Christliche Gewerkschaft plant Aktionen gegen die Reform der Krankheitsregelung für Beamte

Die Christliche Gewerkschaft ACV will im September mit verschiedenen Aktionen gegen die Reform der Krankheitsregelung für Beamte in Belgien vorgehen. Möglicherweise schließen sich auch andere Gewerkschaften entsprechenden Aktionen an. Die Arbeitnehmervertreter bezeichnen den Vorgang als „Angriff auf den Beamtenapparat“.

Fest ernannte Beamte haben in Belgien pro Jahr Anrecht auf 21 Krankheitstage, bei denen sie in vollem Umfang weiter bezahlt werden. Wenn sie allerdings das ganze Jahr gesund bleiben, bzw. keinen dieser Krankheitstage in Anspruch nehmen, können sie diese 21 Tage als Zeitkredit mitnehmen. Wer in einem Zeitraum von 20 Jahren rund 200 Krankheitstage „gespart“ hat, der hat Recht auf 200 Tage Abwesenheit bei voller Bezahlung… 

Vorgehensweise abgeschafft

Diese Regelung hat die belgische Bundesregierung in ihren gerade geschlossenen „Sommerabkommen“ abgeschafft. Dies auch mit dem Argument, dass viele Beamte Krankheitstage bis zum Laufbahnende aufsparen, um schlicht und einfach früher in Rente gehen zu können. Bisher gesparte Krankheitstage werden dabei nicht angerührt, doch so, wie bisher, wird die Sache nicht mehr gehandhabt. In Zukunft werden erkrankten Beamten nach einem Monat Krankheit noch 60 % des vollen Gehalts gezahlt.

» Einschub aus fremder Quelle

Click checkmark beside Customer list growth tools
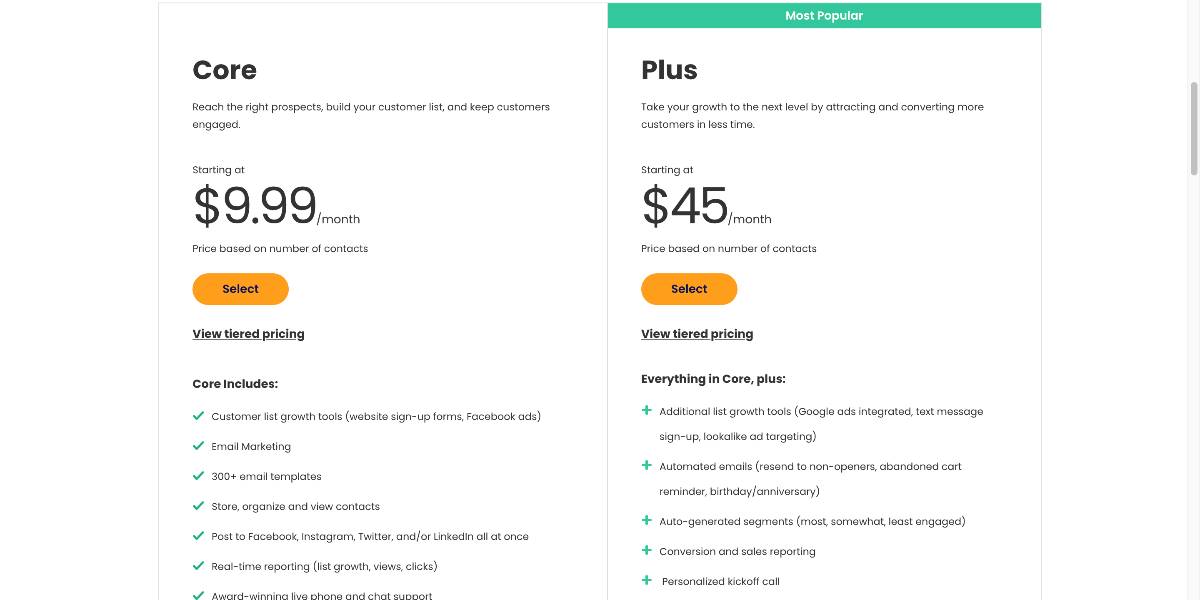Viewport: 1200px width, 600px height. point(198,416)
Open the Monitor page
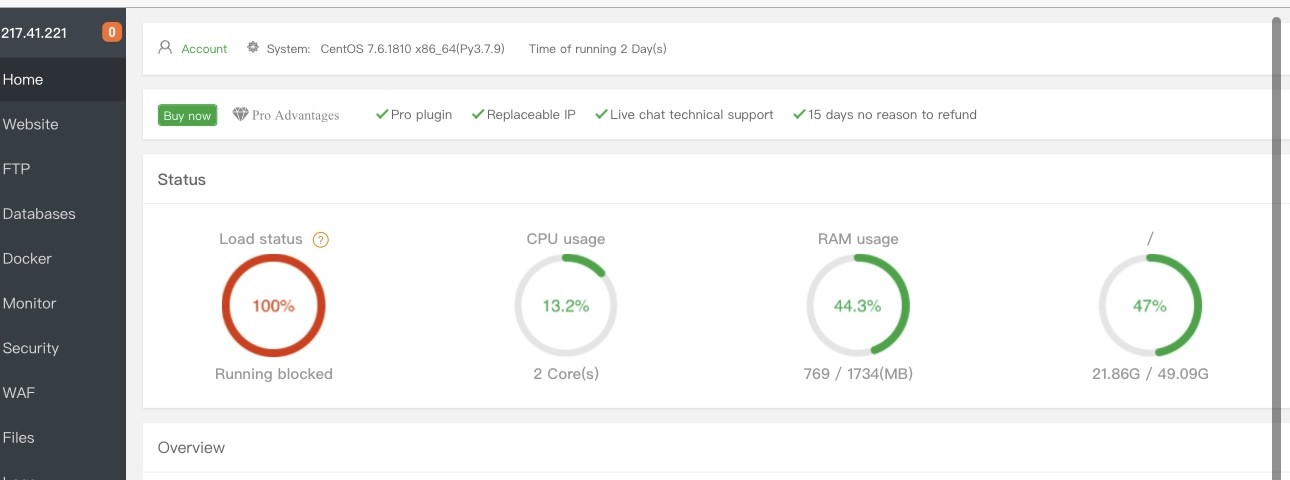 point(30,303)
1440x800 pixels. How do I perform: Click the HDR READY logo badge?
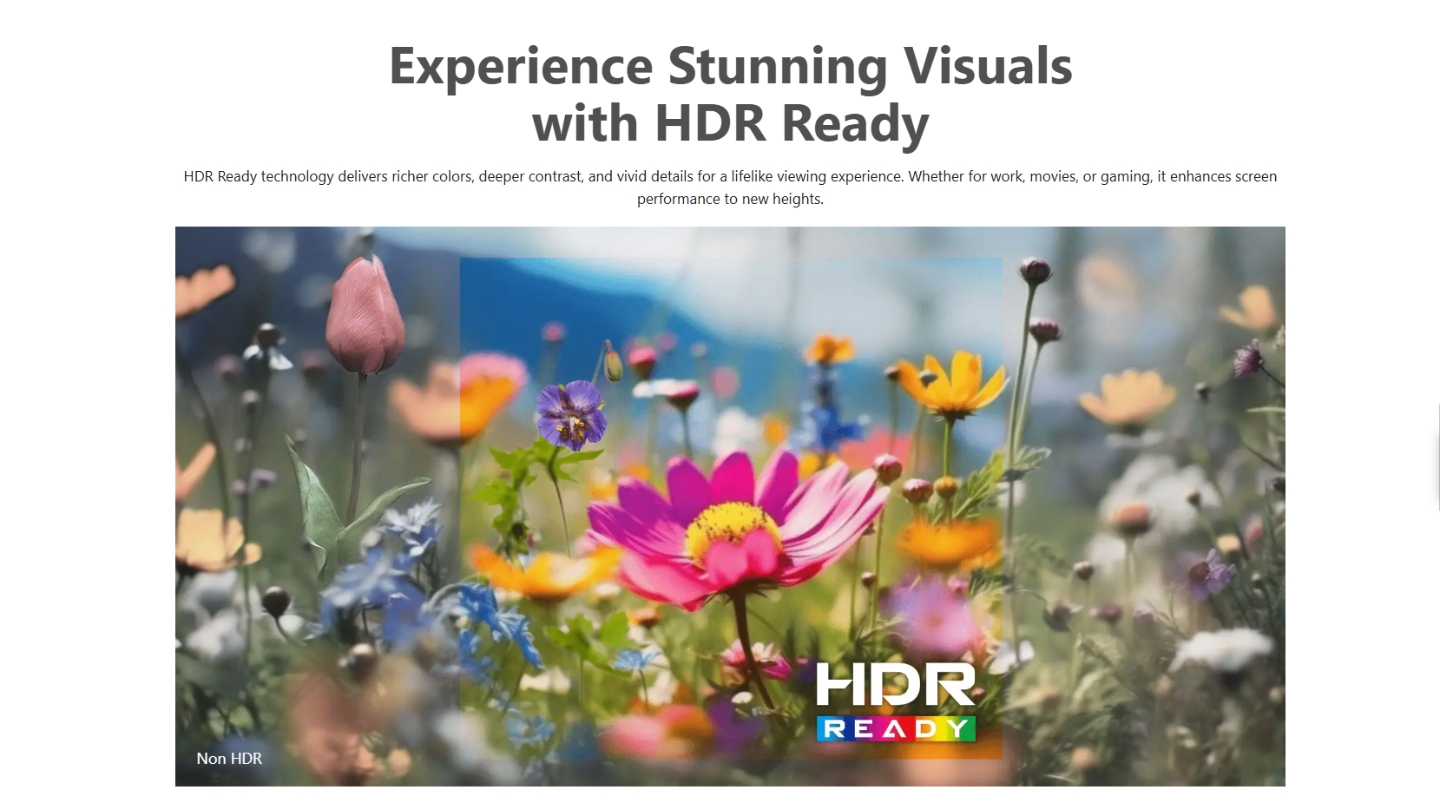click(x=895, y=701)
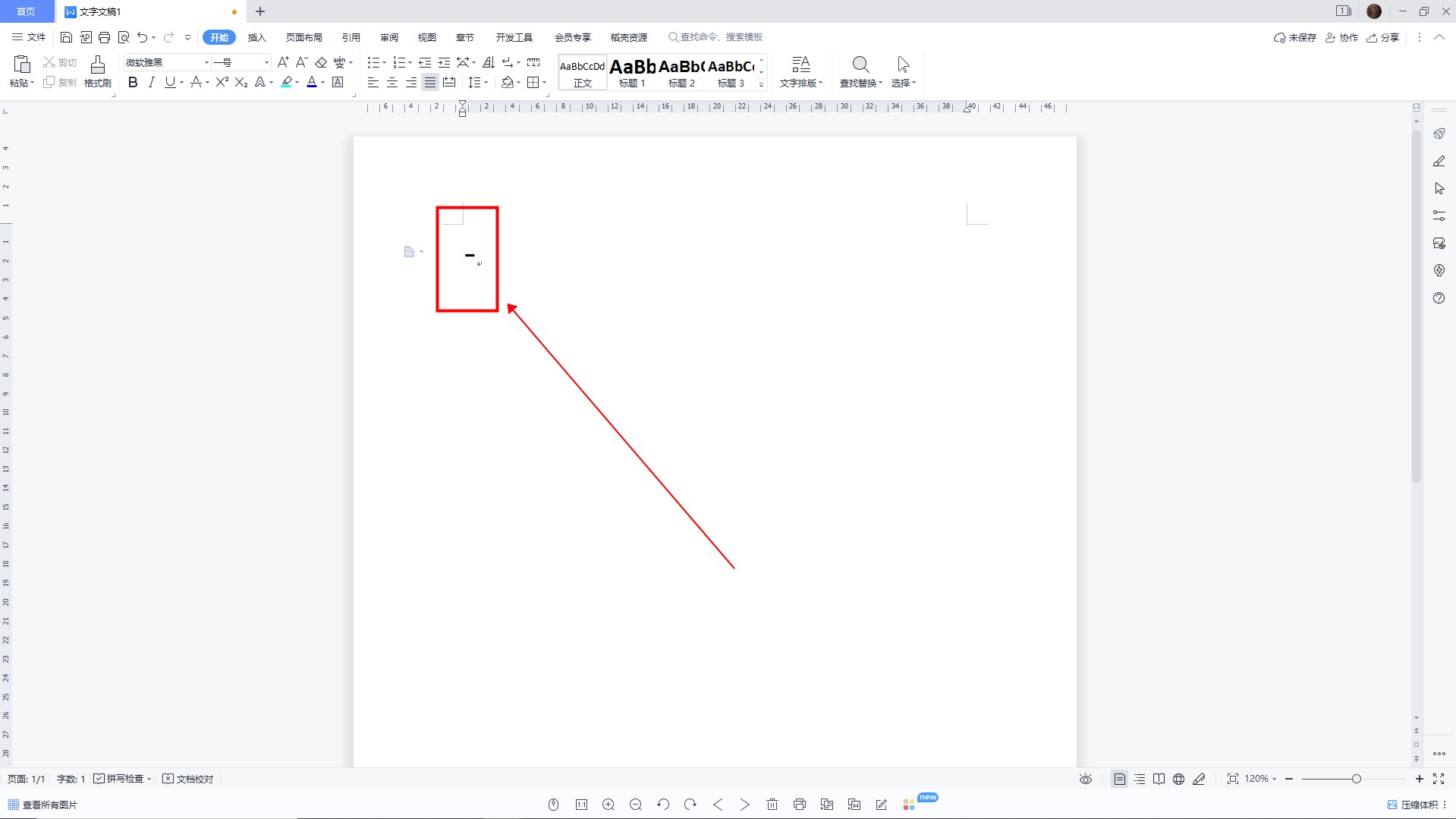Toggle document proofreading (文档校对) option
This screenshot has width=1456, height=819.
(x=188, y=779)
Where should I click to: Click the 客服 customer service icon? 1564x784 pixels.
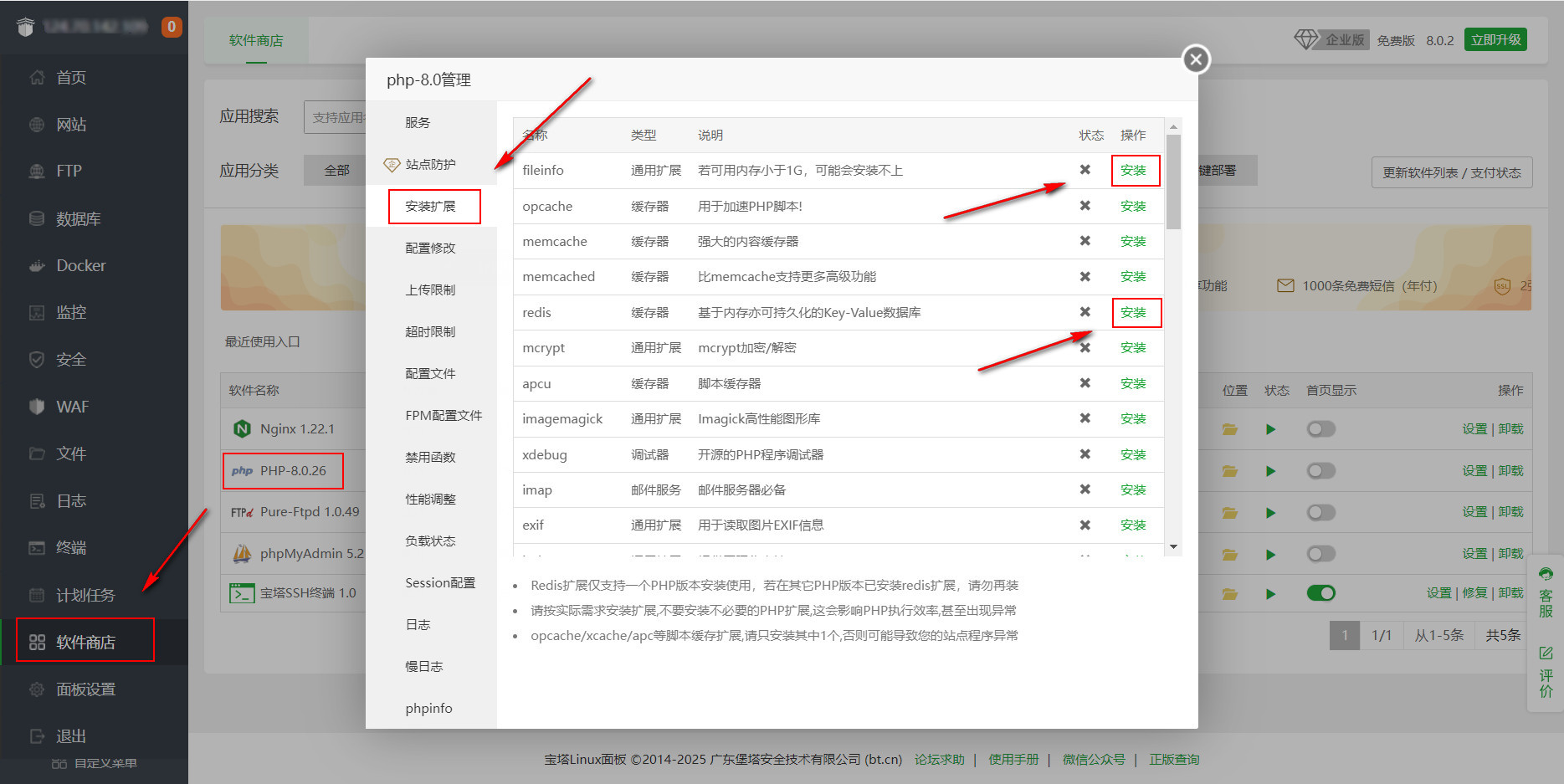click(x=1546, y=575)
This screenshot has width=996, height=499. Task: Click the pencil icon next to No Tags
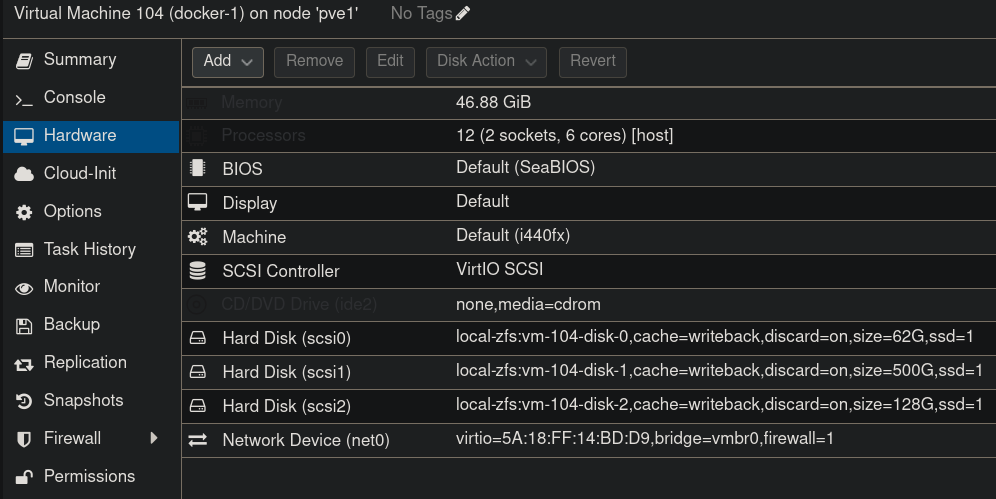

Marc Saenen von der Christlichen Beamtengewerkschaft ACV Öffentliche Dienstleistungen wirft der Regierung jetzt vor, bei den Kranken zu sparen. Das Beamte Krankheitstage bis zur Rente sparen, habe es vielleicht früher einmal gegeben, so Saenen, doch heute würden Beamte statistisch gesehen weniger „krankfeiern“, als ihre nicht verbeamteten Kollegen mit Arbeitsverträgen.

„Das ist kein Argument“

Mit der Regelung, dass Beamte nur noch im ersten Krankheitsmonat voll bezahlt werden, passt die Regierung ihre Vorgehensweise an die für Vertragsangestellte und für die Beschäftigten in der Privatwirtschaft an. Doch das akzeptiert die ACV nicht. „Der Privatsektor hat zusätzliche Versicherungen abgeschlossen. Viele Unternehmen haben Sektor-gebundene Abkommen vereinbart, damit ihren Arbeitnehmern das Gehalt durchbezahlt werden kann. Wer z.B. bei einer Bank arbeitet, fällt nach einem Krankheitsmonat nicht auf einen geringeren Lohn zurück. Das ist also kein Argument.“, so Saenen gegenüber VRT NWS.

„Heißer Herbst?“

Die ACV plant im September Streiks oder eine Demonstration. Möglicherweise schließen sich dem auch die liberale Gewerkschaft ACLVB und die sozialistische Gewerkschaft ACOD an, denn auch hier regt sich Unmut gegen die Reform. Und am 2. Oktober, knapp zwei Wochen vor den Kommunalwahlen in Belgien, droht ein großer Aktionstag aller Gewerkschaften gemeinsam gegen die Rentenreform der belgischen Mitte-Rechts-Regierung. Schon jetzt aber heißt es aus Regierungskreisen, dass man an allen Reformen festhalte.